Но все Блошиные симпатии, по ее врожденной склонности к басам и баритонам, принадлежат Яго (Валерий Алексеев). Да и согласитесь, партия Яго – куда интереснее и неоднозначнее! У него столько разнообразных масок и характеров! И исполнитель Валерий Алексеев (бывший солист Мариинского театра, между прочим!) все эти маски самозабвенно и страстно отыграл. Особенно его монолог во II акте «Я негодяй!». Не забудется его фраза на тишайшем pianissimo: «И что потом?», пристально вглядываясь в зал, после которого следует вокальный взрыв презрения и злобы по отношению ко всему человечеству, он с превосходством бессмертного бросает всем нам: «Смерть! Потому что небо – ложь!».
Из режиссерских моментов был весьма любопытный: в сцене ревности разъяренный Отелло плещет в лицо Яго водой. Яго машинально достает только что похищенный платок Дездемоны, чтоб утереться. В этот момент к нему подходит Отелло, обнимает, и начинает плакаться о своей несчастной мужской доле. Это был, пожалуй, единственный момент, когда Яго выглядел испуганным: ведь увидь сейчас Отелло платок, и вся искусно сплетенная интрига бы разрушилась. Ну а когда уже ему все удалось (в III акте), он цинично (ведь это уже отработанный материал!) натирает этим платком сапоги.
Дездемона – красива, с дредами в прическе (очень революционно!), пела, вероятно, хорошо. Но душу не затронула. Вероятно, постоянно вылезающее несовершенство в итальянском, не позволяло Блохе в полной мере насладиться ее трактовкой роли.

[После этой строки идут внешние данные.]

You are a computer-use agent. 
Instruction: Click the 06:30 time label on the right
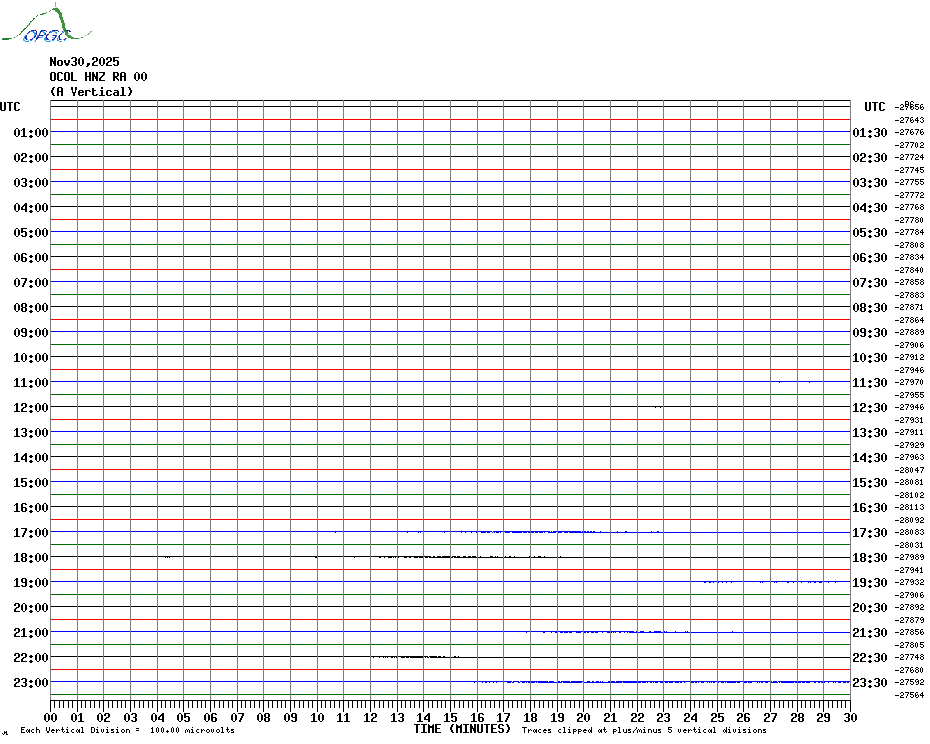click(870, 258)
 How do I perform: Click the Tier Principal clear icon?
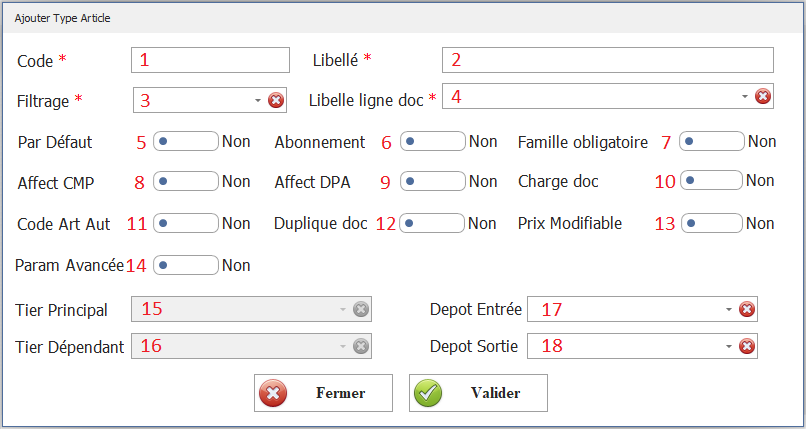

IV акт – очень камерный. Отелло со своей сакральной фразой «Молилась ли ты на ночь, Дездемона?», в черном длинном балахоне, достаточно безучастно душит жену, предварительно завязав ей глаза. В этом эпизоде есть завуалированная отсылка к их первому любовному дуэту, когда Отелло, многократно пропев «un bacio, un bacio» (Поцелуй! Один поцелуй!), в финале целует Дездемону в шейку. В ту самую шейку, на которой (из весьма неприличного анекдота), «тоненькая жилка бьется» (с). Когда выясняется вся цепь трагических событий, этот Отелло не изображает разгневанного зверя, не мечется в приступе раскаяния (его метания были актом раньше – в III, когда он читал письмо Дожа). Он хозяйственно собирает разбросанные по сцене беременными хористками красные платки, и ложится спать, заботливо положив их к себе под голову, приговаривая: «Un bacio, un bacio»… Наверное, ему всё это приснилось.
Добрая все-таки эта опера – «Отелло»!